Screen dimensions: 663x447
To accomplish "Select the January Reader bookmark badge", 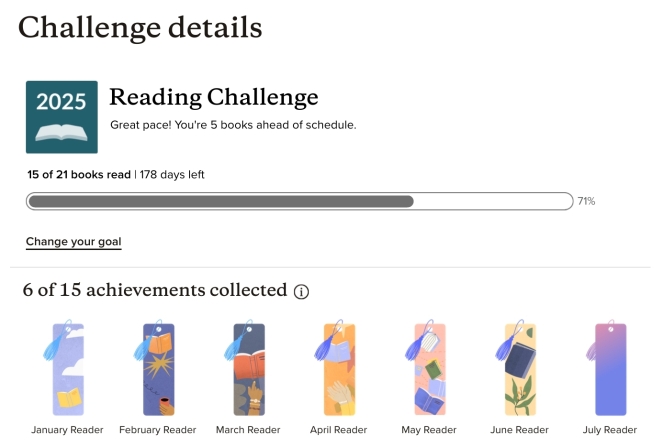I will point(68,368).
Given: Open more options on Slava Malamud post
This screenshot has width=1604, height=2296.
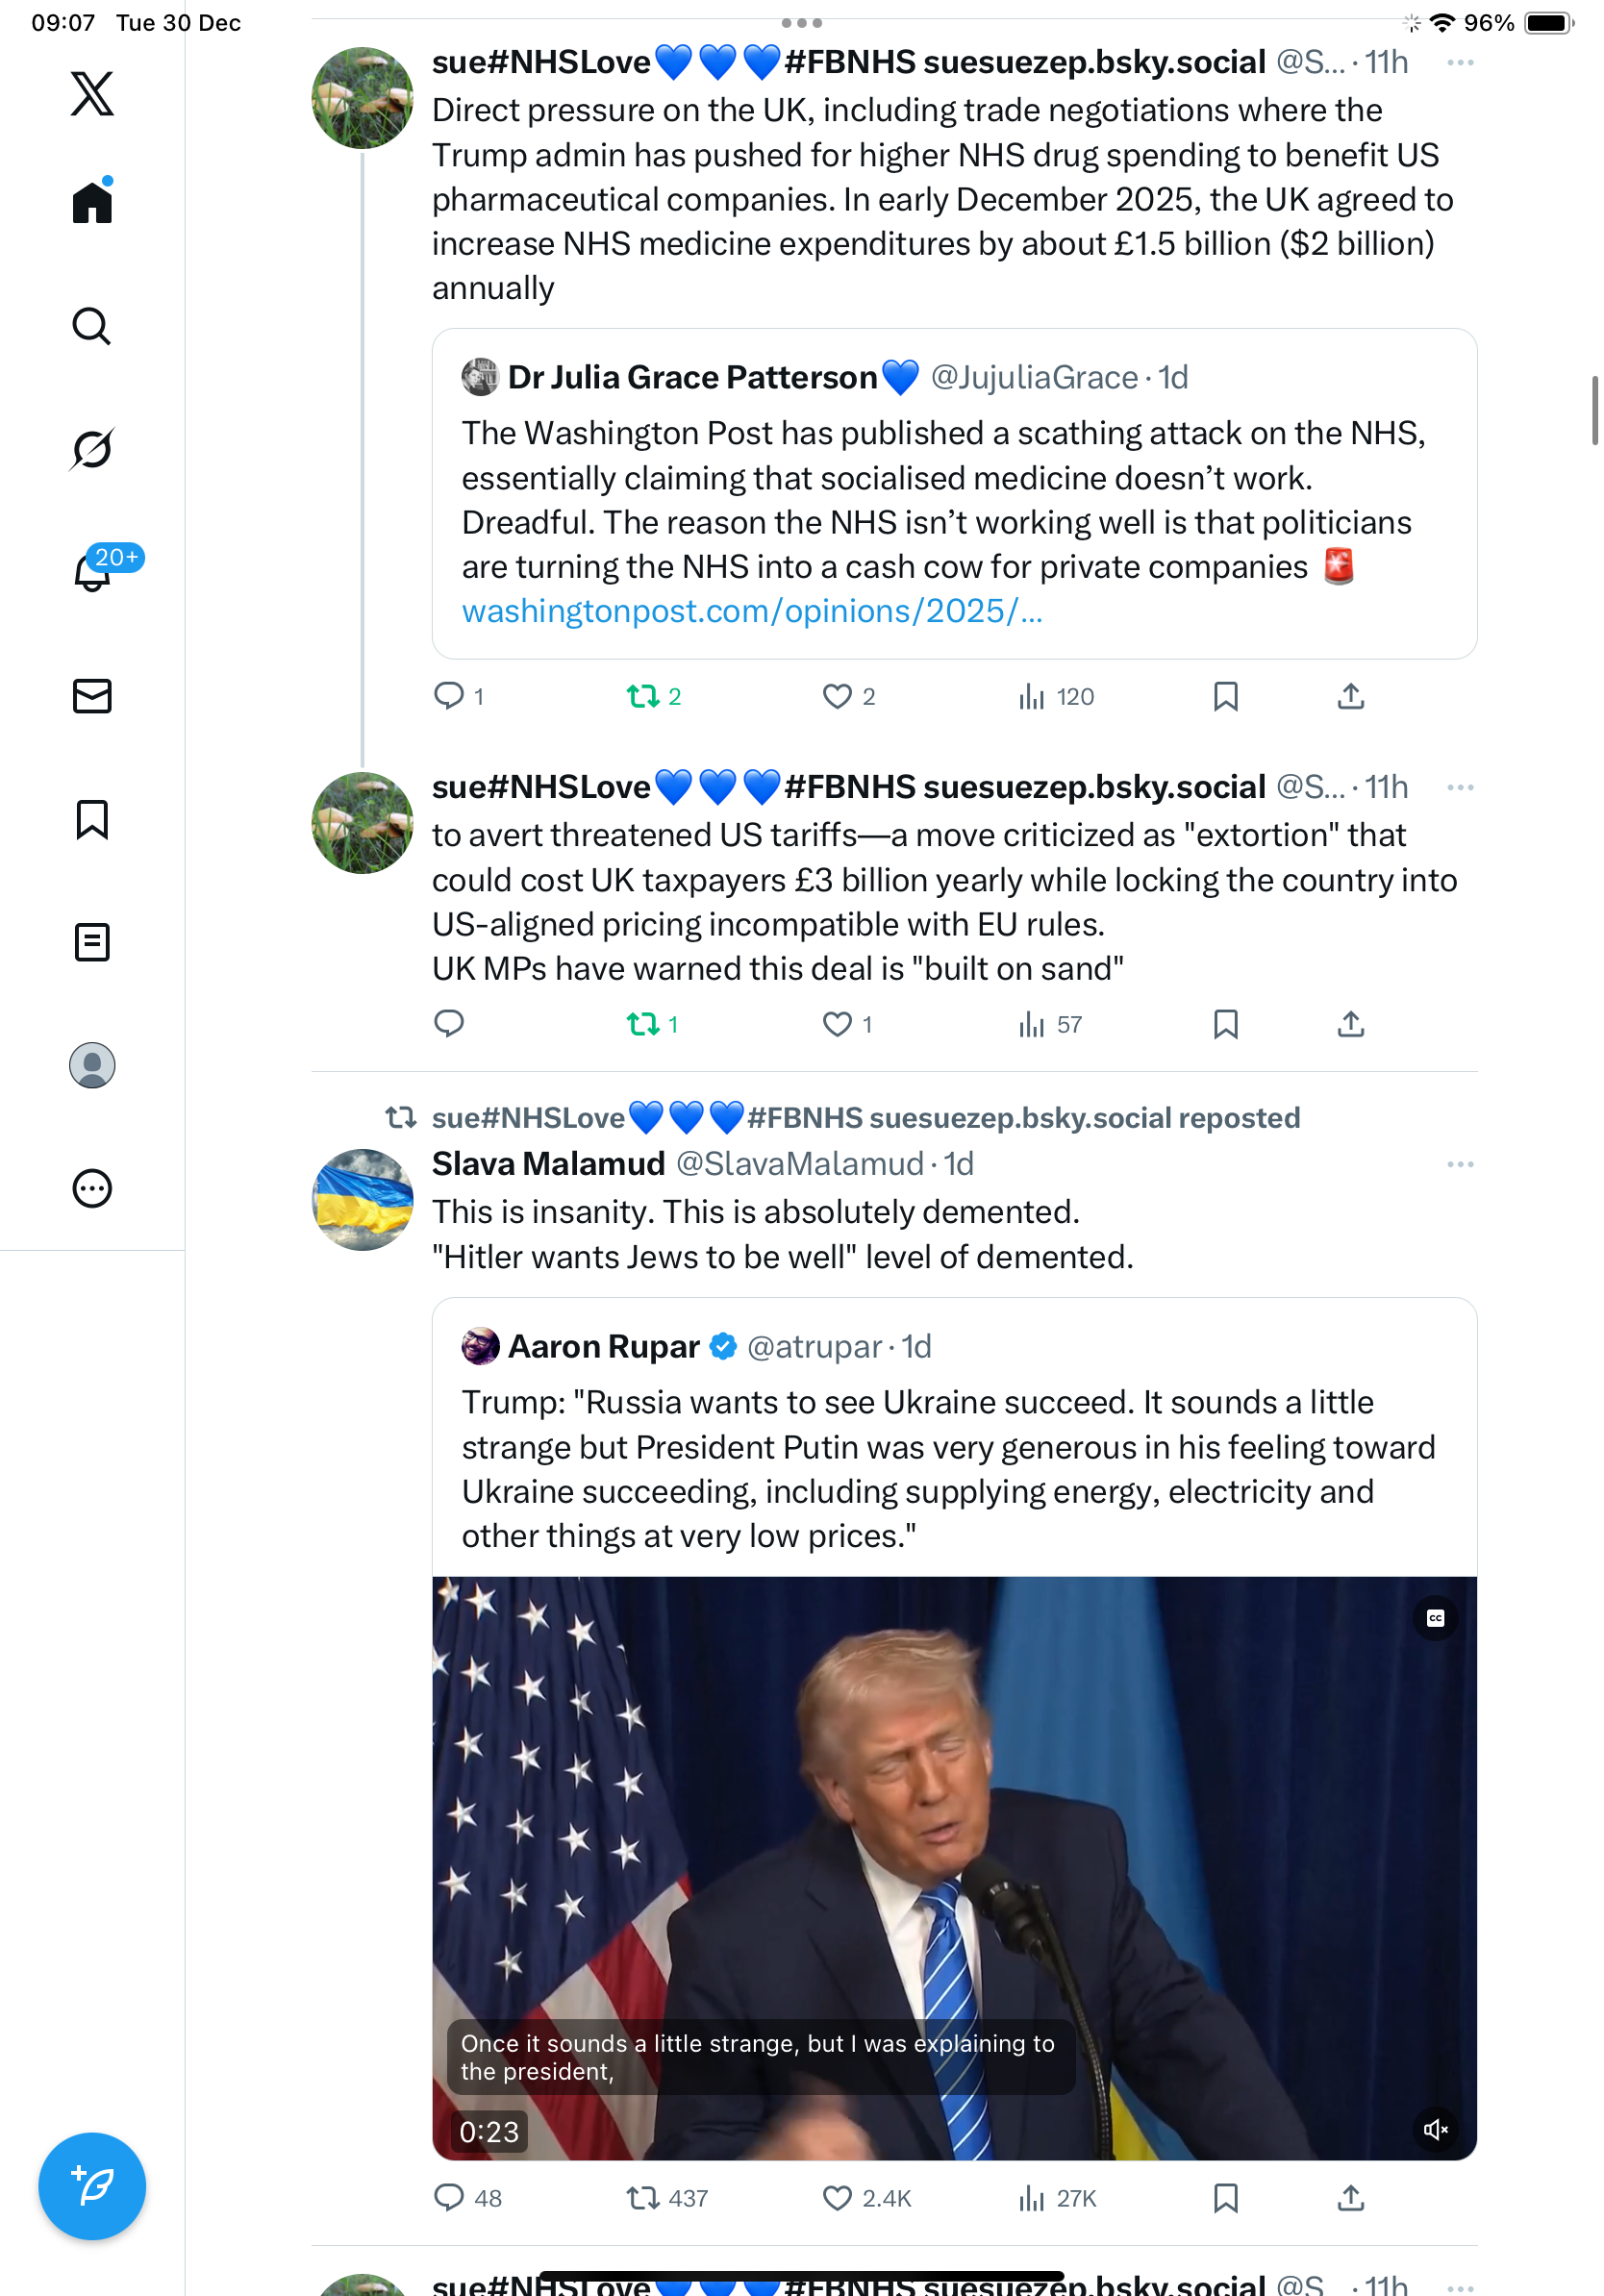Looking at the screenshot, I should [x=1459, y=1164].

◆ **Your instructions**: Return the data from the line containing "Given: Open more" through the end of the data, unchanged, and leave the pictures out.

◆ **Task solution**:
Given: Open more options on Slava Malamud post
This screenshot has width=1604, height=2296.
Looking at the screenshot, I should [x=1459, y=1164].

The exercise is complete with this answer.